Negative effects on physical violence used on children as punishment for undesireable behavior
In: Pediatrics: a primary care approach. Toward effective discussion of discipline and corporal punishment during primary care visits: findings from studies of doctor-patient interaction.
Research on the long-term effects of physical punishment are consistent, and overwhelmingly negative over a wide variety of child development outcomes.
Positive effects of corporal punishment
Joseph and T. The normativeness of physical punishment varied across six countries in the study, from the lowest in Thailand, through China, the Philippines, Italy to the highest in Kenya Lansford et al. Christophersen ER. The pain of punishment often leads to a display of aggression against either the source of the pain or, in some cases, an innocent scapegoat. Simply because we can almost always control behavior just as effectively by using reinforcement as by using punishment, and without having to put up with the problems and negative side effects of punishment. The study involved interviews with mothers involved in a Head Start programme when their infants were 14 months old, and used Q-sort measures of attachment and two questions about spanking from the HOME inventory. In response, Gershoff b has argued that, rather than being deviant, the levels of punishment included are normative. Grusec, J. Discipline and punishment. Schuster eds. The research on the effects of corporal punishment achieves a degree of consistency that is rare in social science Holden , Straus and Stewart Immediate access to this article To see the full article, log in or purchase access. The authors concluded that parental harshness was associated with poorer cognitive achievement and social adjustment in the school setting. Solomon, C.
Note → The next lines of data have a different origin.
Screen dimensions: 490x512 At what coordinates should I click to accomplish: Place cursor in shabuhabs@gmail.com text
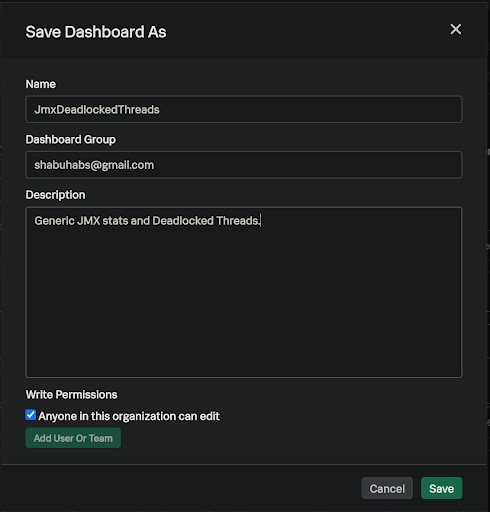tap(94, 165)
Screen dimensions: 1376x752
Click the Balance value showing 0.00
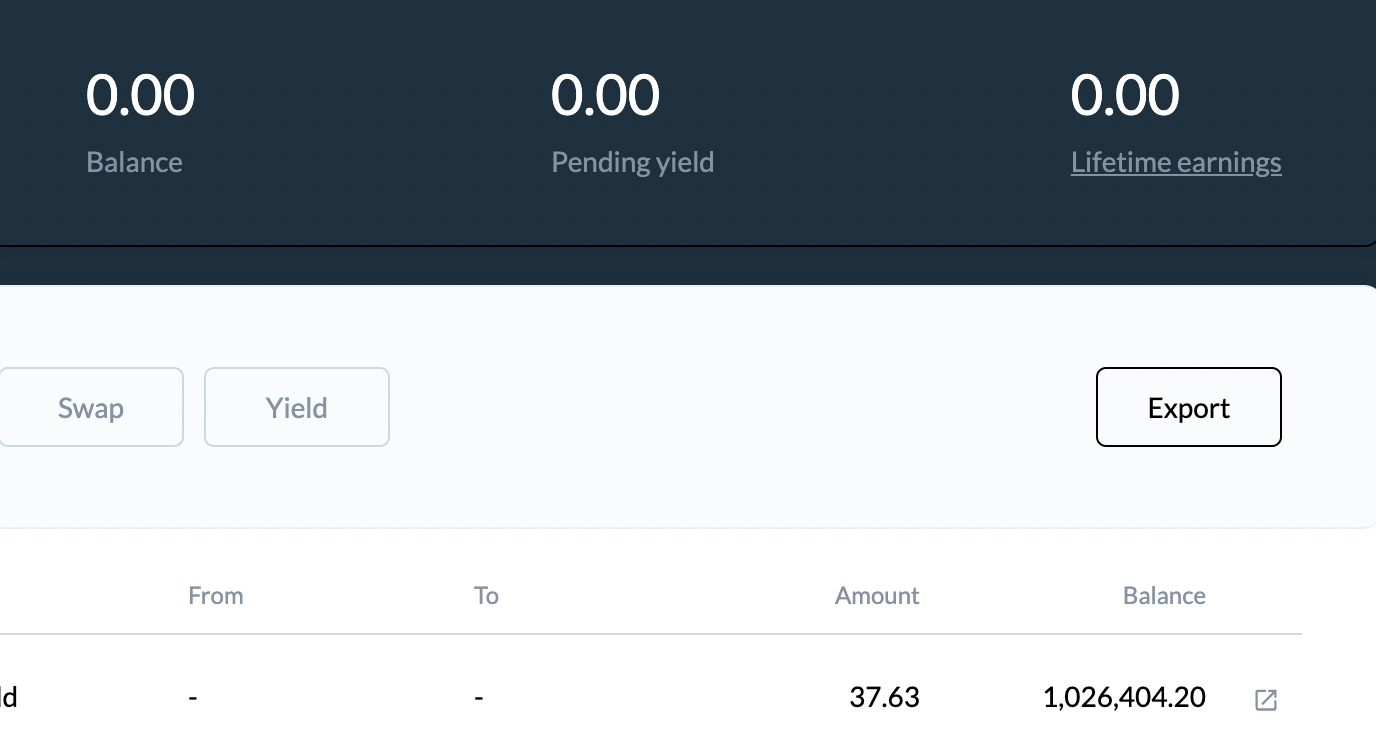pyautogui.click(x=140, y=94)

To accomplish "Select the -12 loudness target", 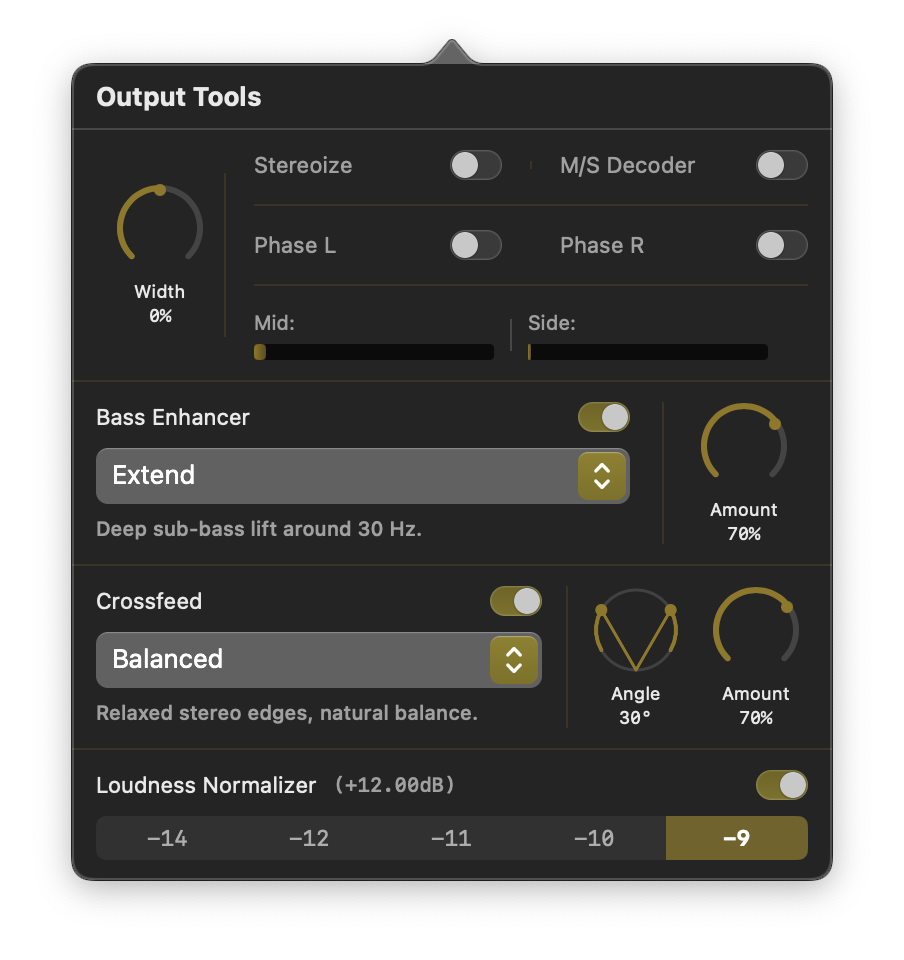I will point(309,838).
Research suggests that the use of physical punishment does the reverse, and inhibits the development of moral internalisation. Baumrind, D.
Banks, R. Gollop, N.
Negative effects of corporal punishment on students
New York: Churchill Livingstone, — Reported parental harshness was associated with negative teacher reports of child adjustment at school and parental reports of behaviour problems at home. Nevertheless, children who had experienced physical punishment, regardless of whether it was perceived as normative, were more aggressive and anxious. Halfon, K. Corporal punishment does not guarantee a harmful effect, but the more that children experience corporal punishment and the more frequent and severe it is, the more they are at risk for problems like aggression and depression, regardless of their cultural background. The use of physical punishment has been associated with many negative social outcomes, including aggression, disruptive behaviour in school, lack of acceptance by peers, crime and delinquency. Berube, S. In: The normal child: some problems of the early years and their treatment. There were other things: go to your room, miss out on something.
Pastorelli, A. A longitudinal study in Wisconsin public schools by Shumow et al.